• To be done:
Extract every row that contains the string "Click", matching uppercase and lowercase letters exactly.

Start of Exercise materials

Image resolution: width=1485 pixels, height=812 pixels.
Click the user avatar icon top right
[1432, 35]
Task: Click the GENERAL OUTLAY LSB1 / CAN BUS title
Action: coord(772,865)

End of Exercise materials

• Result:
Click the user avatar icon top right
Task: Click the GENERAL OUTLAY LSB1 / CAN BUS title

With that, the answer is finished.